# What this task involves
Using the records below, transcribe exactly only the lines from the one with "Given: Tap the Frame rate 17 to 33 FPS row" through the end, both included, and drop every picture.

# Data provided
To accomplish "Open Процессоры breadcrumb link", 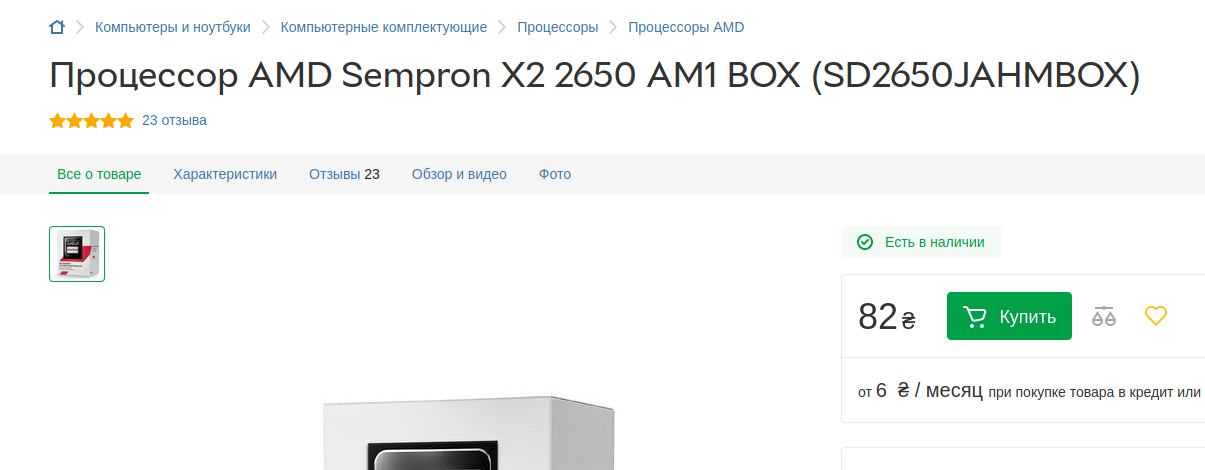I will point(558,27).
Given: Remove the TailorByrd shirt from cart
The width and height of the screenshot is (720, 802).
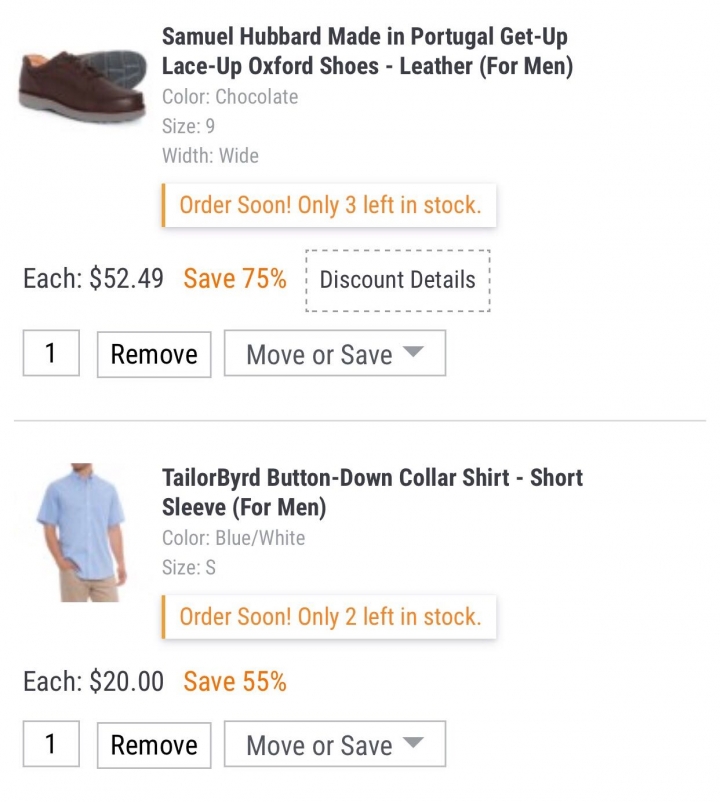Looking at the screenshot, I should [154, 745].
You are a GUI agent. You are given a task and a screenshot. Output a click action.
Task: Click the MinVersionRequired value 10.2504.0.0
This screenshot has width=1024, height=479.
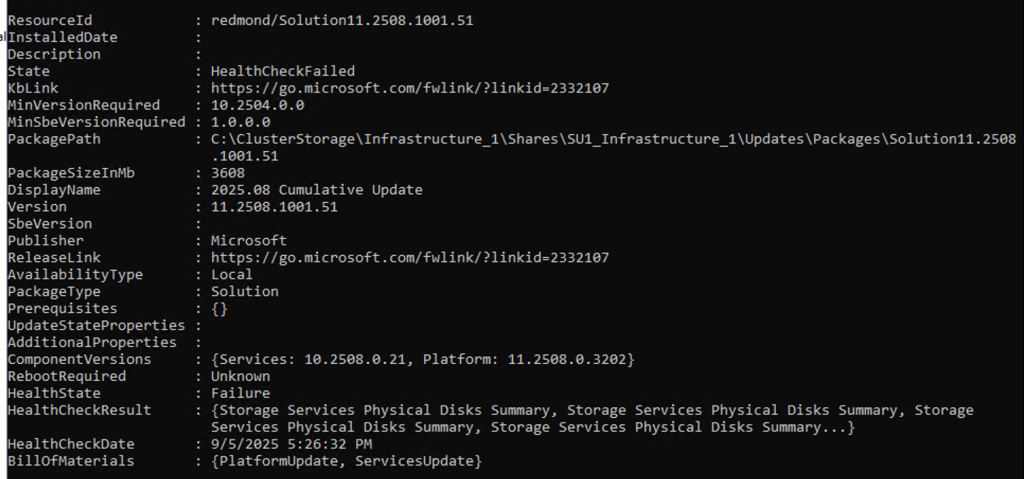(257, 105)
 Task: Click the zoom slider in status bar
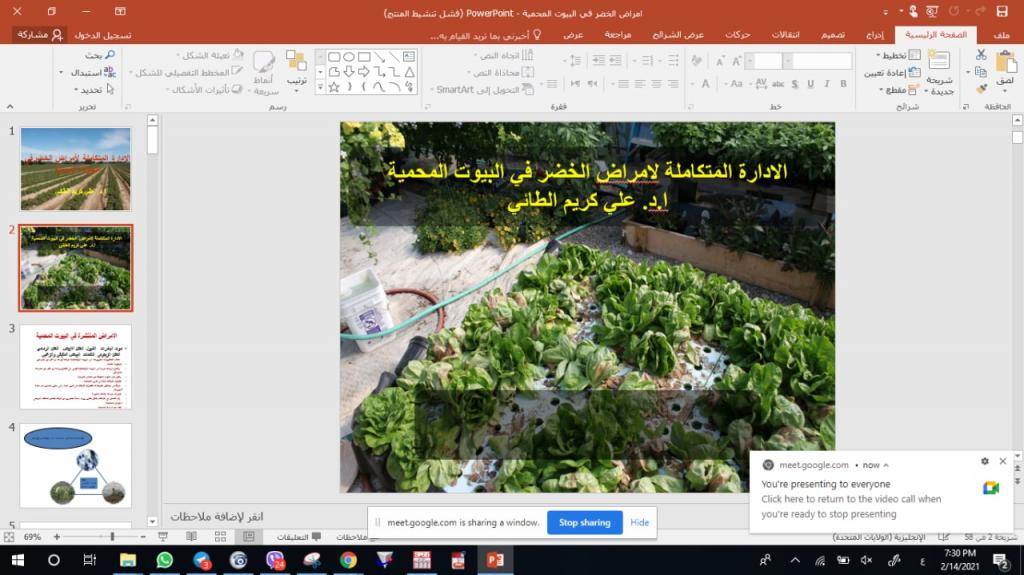click(x=112, y=537)
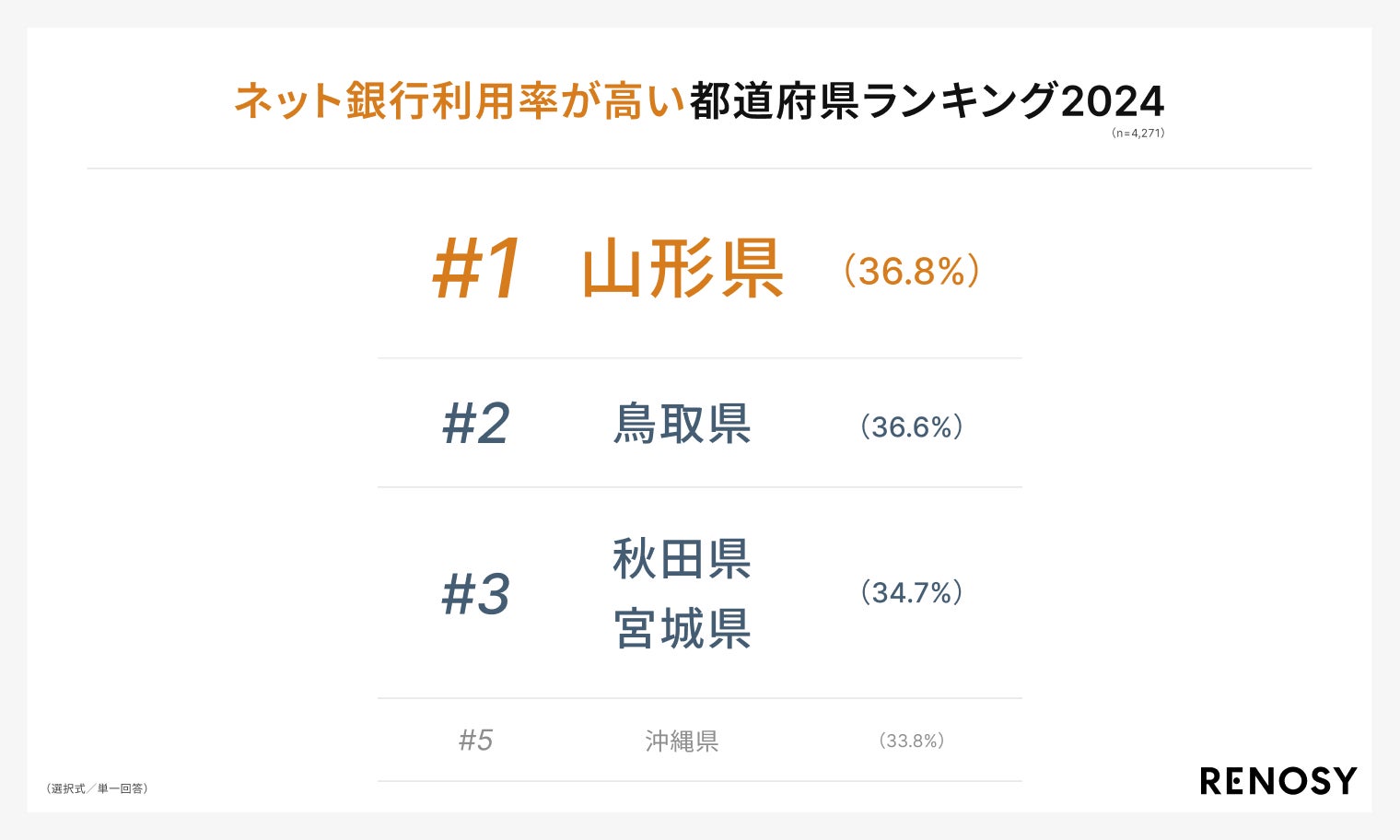The width and height of the screenshot is (1400, 840).
Task: Click the black heading 都道府県ランキング2024
Action: [927, 100]
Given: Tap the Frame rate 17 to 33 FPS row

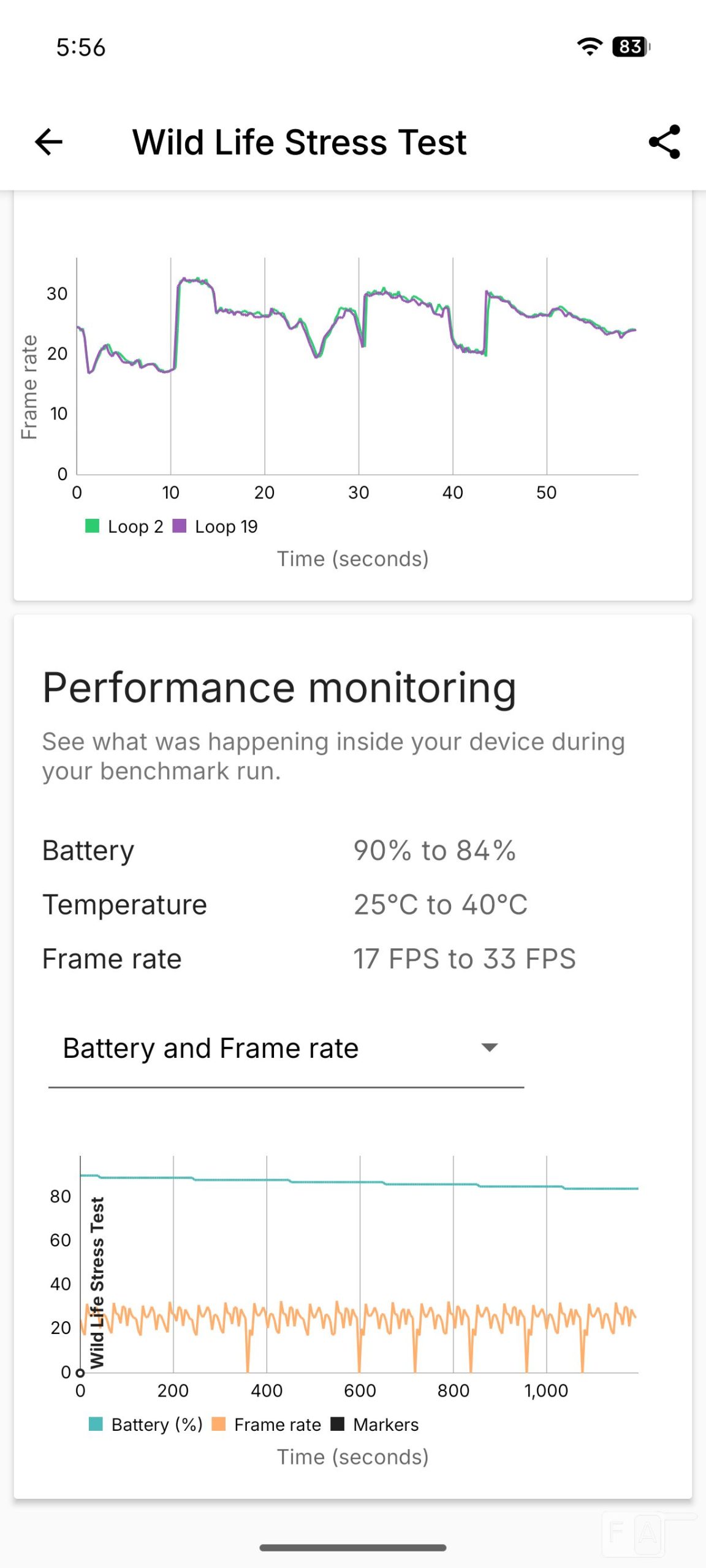Looking at the screenshot, I should 309,959.
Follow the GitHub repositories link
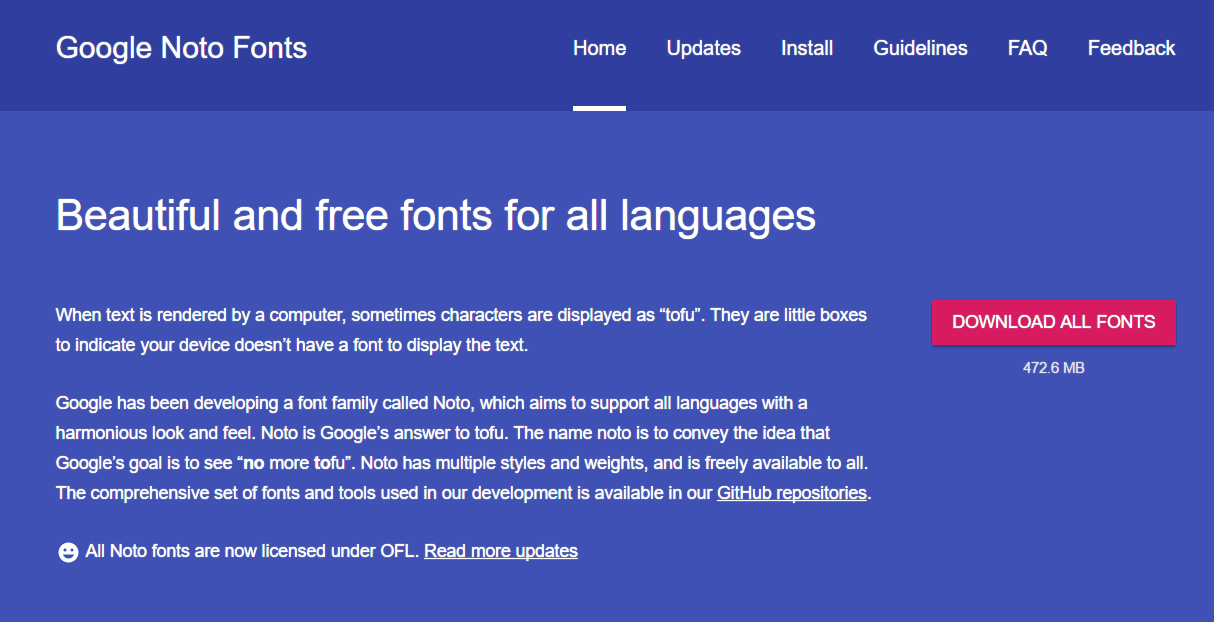This screenshot has width=1214, height=622. (x=791, y=493)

# Answer box
Given: Tap the Frame rate 17 to 33 FPS row

Looking at the screenshot, I should 309,959.
Follow the GitHub repositories link
This screenshot has width=1214, height=622. (x=791, y=493)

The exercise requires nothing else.